The last blog I wrote had too much green, so I figured I would start over. This one is pretty clean, so I take that as a sign to continue.

I was writing about how I lack purpose in my life. I think we all have the basic want to feel like we are important in this world and our life has meaning. Don’t get me wrong; I know that I am important to some. I don’t need to be important to the world at large, I am very happy to be important to the ones who claim me. I once said that I couldn’t think of a higher honor then to be thought of as someone’s closet friend or better yet, someone’s mother. For that reason, I know that I do have a purpose and I am blessed to have that purpose.

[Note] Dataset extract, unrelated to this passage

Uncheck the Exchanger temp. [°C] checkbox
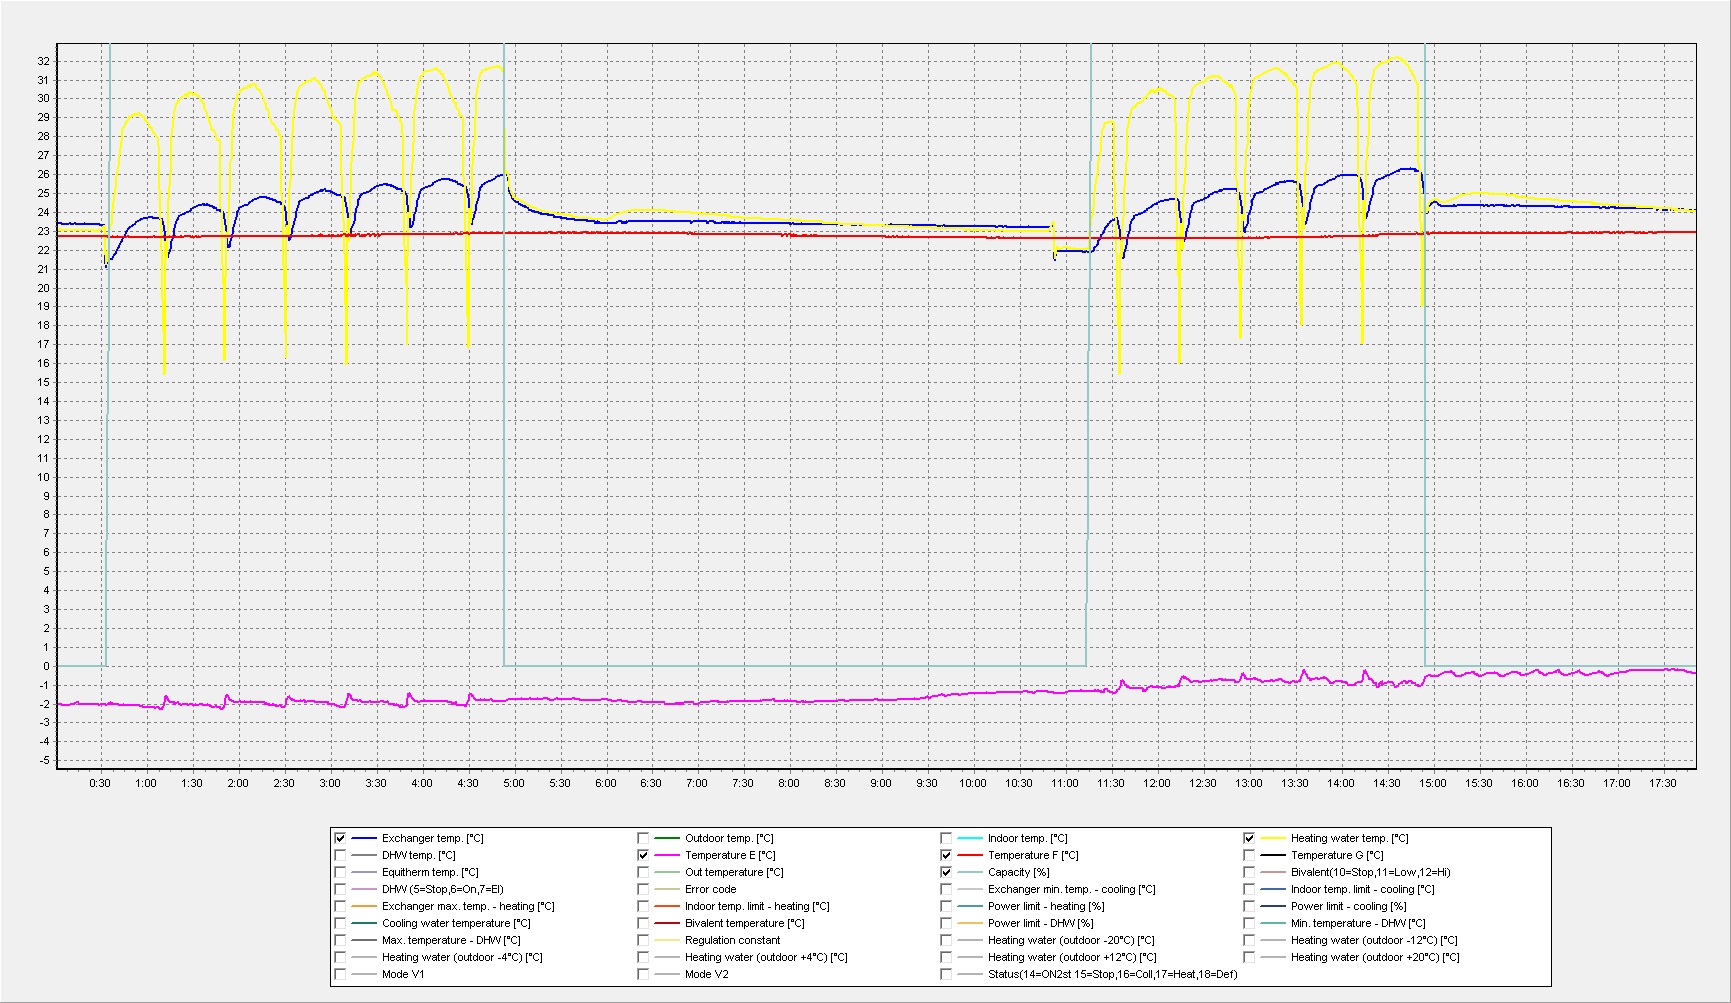click(x=340, y=838)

There was a long time that I just went through the motions of things. I went to work, came home, watched TV, gained weight, and repeat.

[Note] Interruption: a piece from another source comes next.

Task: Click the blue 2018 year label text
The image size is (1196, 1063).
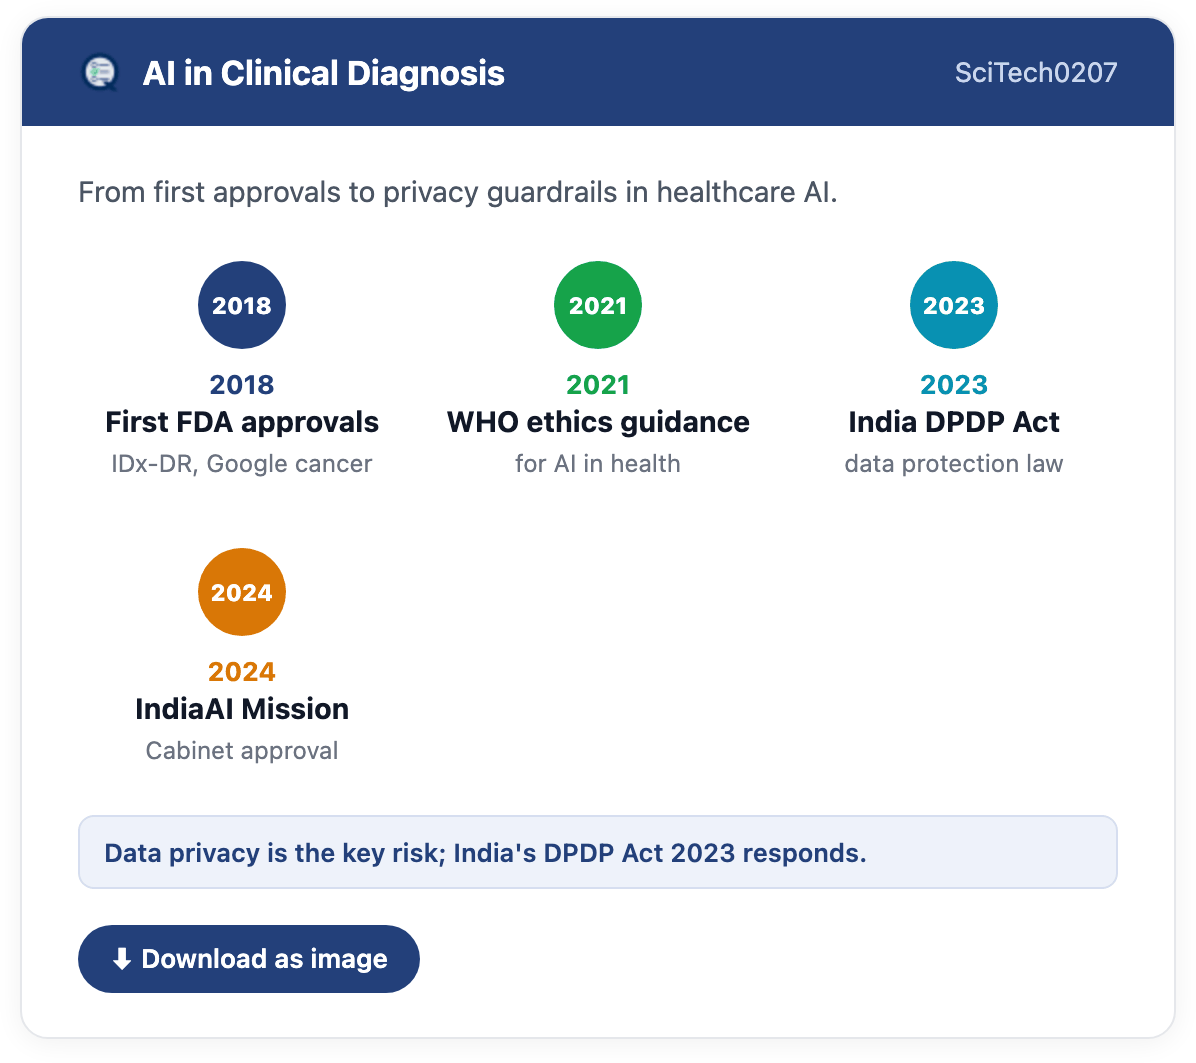Action: pyautogui.click(x=242, y=384)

But something or someone said that wasn’t my purpose. I wasn’t created just to work. I have something more I need to do.

I am not saying my work wasn’t important. I think that my job is one of the most important ones. But somehow, there was just something more I needed to be doing and I wasn’t doing it.

So, I’ll say it was God, pushed me along. I fell and got confused. For so long I was just tapping along a life. But that wasn’t the one for me.

Now I am all over the place and more confused every day. I have no idea what I should be doing or where I should be looking. I am without a plan.

However, in that confusing mess, there is a plan.

I am no longer scripted.

I think God felt like He pulled a lot of mean shit on me and now He is saying, “Choose”.

Maybe this is all really His plan. He knows if given the opportunity, I will pick the one thing He wants me to do. But if He makes me do it, I won’t do it as well as I could if I just picked it myself. Hence the reason I went to work, came home, and repeated. I did what was asked and then did no more.

I know, who am I to think I can understand God?

But, I just know there is a reason for my total confusion. There is a lesson here. There is always a lesson.

When I find that lesson, I will then find my purpose.